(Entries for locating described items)
[Start]
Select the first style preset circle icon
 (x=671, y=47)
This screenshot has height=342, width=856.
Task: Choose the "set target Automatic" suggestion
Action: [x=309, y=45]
[End]
Problem statement: Gather every line from the entries above that contains the word "first", with uppercase and lowercase letters treated as different.

Final result:
Select the first style preset circle icon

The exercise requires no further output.